Reversing Abortion Pill: Can It Be Done? | Medpage Today



If there is a reasonable possibility that the abortificient medication can be offset by additional progesterone then it is absolutely ethical that the patient be so advised.


Because it's not a reasonable claim

You didn't go further in your own source, which quotes
 

No, they shouldn't lie. So maybe they should just say it as far as they know.
 
Because it's not a reasonable claim

You didn't go further in your own source, which quotes

First off, the ACOG report relies on a 2012 case study of 6 women, not the more than 200 that Delgado has worked with.

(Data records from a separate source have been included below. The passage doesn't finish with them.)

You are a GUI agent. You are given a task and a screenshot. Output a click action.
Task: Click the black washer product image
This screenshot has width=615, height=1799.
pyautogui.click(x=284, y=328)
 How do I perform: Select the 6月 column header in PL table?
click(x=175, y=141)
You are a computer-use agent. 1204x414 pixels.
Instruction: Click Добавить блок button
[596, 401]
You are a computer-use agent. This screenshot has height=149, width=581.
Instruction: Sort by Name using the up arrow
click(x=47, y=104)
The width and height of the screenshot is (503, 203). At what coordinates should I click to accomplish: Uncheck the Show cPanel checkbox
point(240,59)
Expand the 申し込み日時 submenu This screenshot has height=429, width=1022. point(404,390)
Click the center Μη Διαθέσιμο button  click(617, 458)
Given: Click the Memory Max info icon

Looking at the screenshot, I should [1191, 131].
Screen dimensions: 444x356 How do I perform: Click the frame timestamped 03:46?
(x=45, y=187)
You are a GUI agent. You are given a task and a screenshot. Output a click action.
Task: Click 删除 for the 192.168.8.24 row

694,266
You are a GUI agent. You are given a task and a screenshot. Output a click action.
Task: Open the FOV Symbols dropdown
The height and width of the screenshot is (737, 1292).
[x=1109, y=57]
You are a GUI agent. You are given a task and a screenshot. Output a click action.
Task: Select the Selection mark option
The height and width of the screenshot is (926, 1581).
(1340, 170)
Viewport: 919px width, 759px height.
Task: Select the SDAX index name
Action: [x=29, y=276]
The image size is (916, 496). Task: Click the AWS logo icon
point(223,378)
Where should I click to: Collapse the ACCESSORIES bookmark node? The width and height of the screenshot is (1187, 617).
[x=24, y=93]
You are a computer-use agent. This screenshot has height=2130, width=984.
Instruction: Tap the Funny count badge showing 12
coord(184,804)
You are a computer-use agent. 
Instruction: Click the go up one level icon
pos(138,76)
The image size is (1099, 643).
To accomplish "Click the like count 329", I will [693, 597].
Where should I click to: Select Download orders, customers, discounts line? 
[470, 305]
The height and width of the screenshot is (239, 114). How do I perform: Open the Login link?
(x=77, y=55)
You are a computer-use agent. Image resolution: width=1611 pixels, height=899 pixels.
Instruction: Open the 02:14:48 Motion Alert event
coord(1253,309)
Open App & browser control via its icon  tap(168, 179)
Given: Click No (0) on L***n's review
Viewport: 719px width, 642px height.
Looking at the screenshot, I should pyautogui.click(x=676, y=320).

Second, nobody at ACOG says this program doesn't work. What they say is that they don't have the evidence to make that determination.

I keep on asking this but it keeps on getting ignored, why is it so important to the "pro choice" crowd to hide this information from women? If we assume that most women are capable of making a rational decision then they should be free to accept or ignore this information as they see fit. That would be "making a choice", right?
 


He makes the claim.. yet.... his claims in his 'study' are not duplicated else where.
 
He makes the claim.. yet.... his claims in his 'study' are not duplicated else where.

As I said earlier, it's not a really easy study to perform. You can't exactly go to women who want to keep their baby and ask them to take RU 486 just to see if it can be reversed so the only real way to get data is to present the choice and work with those who might change their minds.
 


That is an excuse. Why must all these outlandish claims people come up with also come along with an excuse why it's not independently verified?